We are testing the performance of Temporal with Aurora MySQL 5.7. Our setup is listed below:
DB: r5.4xlarge (16v CPU, 128G memory).
Temporal: deployed on k8s with istio integration. 2x matching pods, 2x frontend pods, 8x history pods, all with resource limit of 1000m cpu and 2G memory.
Temporal config: 512 shards, DB connection pool size is 20. We use default number of task queue partitions.
Maru config: concurrency 10, ratePerSecond: 20, 40, 80
Our test scenario: a single workflow with 5 Activities (each activity will sleep for a given period of time, which add up to around 1.5s. Input payload and output payload for each activity are 500 bytes each). We use the Maru framework to test it (customised workflow and activities).
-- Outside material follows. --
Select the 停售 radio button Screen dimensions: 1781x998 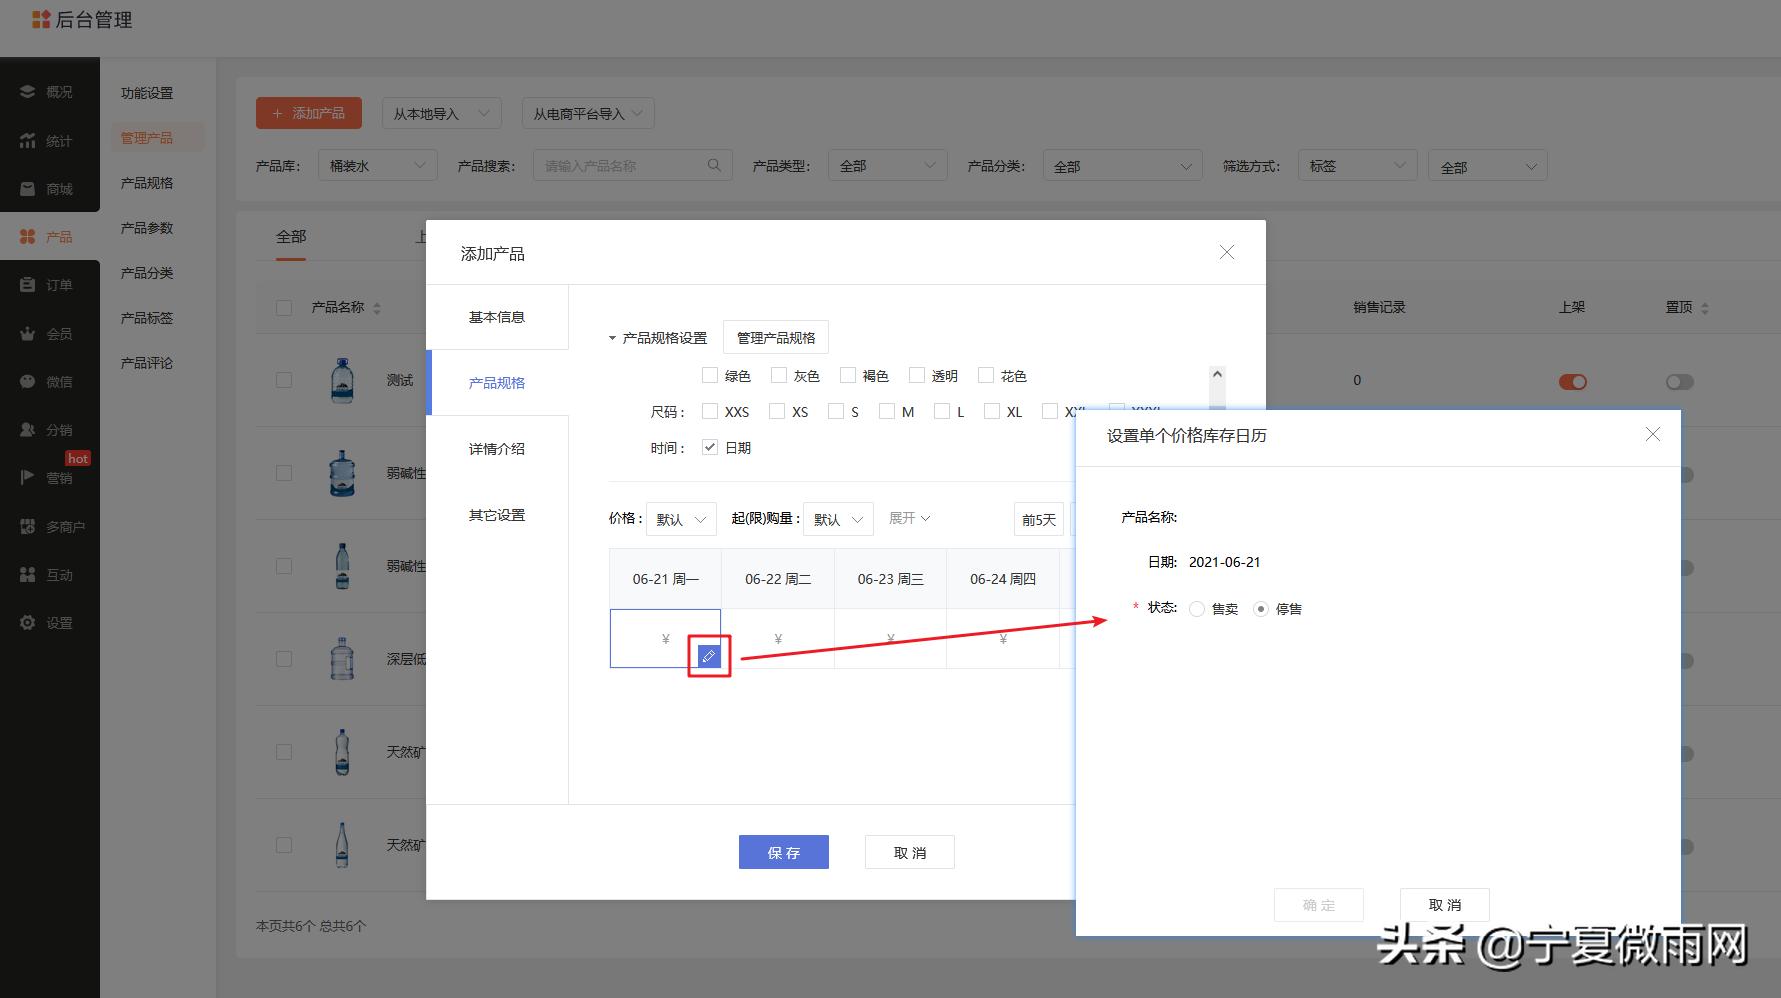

At a rate of 20 workflow/s, the DB CPU is sitting low (35%), and 4 history nodes are enough to handle the load. the p95 latency for startworkflow request is < 100ms. p95 latency for all the history persistence operations are < 20ms.
At a rate of 40 workflow/s with 8x history nodes, the DB CPU is at 60%. p95 latency of the startworkflow request of the frontend is still < 100ms (suspicious since p95 latency of this operation in the history service is 200ms). p95 of other history persistence operations are 50ms-100ms.
At a rate of 80 workflow/s with 8x history nodes, the DB CPU is still around 60%. p95 latency of the startworkflow request of the frontend is 450ms, p95 latency of history persistence operations are similar to what we get for 40 w/s. And it can only get to 60 w/s creation rate. We tried to increase the concurrency, but the performance got worse.
For all the load test runs, we observed that the DB spend most of the time on Aurora_redo_log_flush wait. This indicates a lot of write load on Aurora. We tried with innodb-flush-log-at-trx-commit set to 0 (which will only flush log every 1s instead of for each transaction). This significantly reduced the CPU usage of the DB (to below 30%) while maintain the throughput. But since it can lose committed transactions for up to 1s, it’s not acceptable for our use case.
We have several questions:
- Is this performance expected on Aurora Mysql DB? Are there any more knobs we can turn to increase the performance?
- Seems like the Mysql DB is the bottleneck and the high Aurora_redo_log_flush wait indicates that we won’t be able to get better performance by adding more history pods. It is suggested that we should have 200 shards for each history service. Could you elaborate why? with the DB as the bottleneck, will it help if we increase the history shards?
We can share the details of the test report if requires. Any suggestions are much appreciated.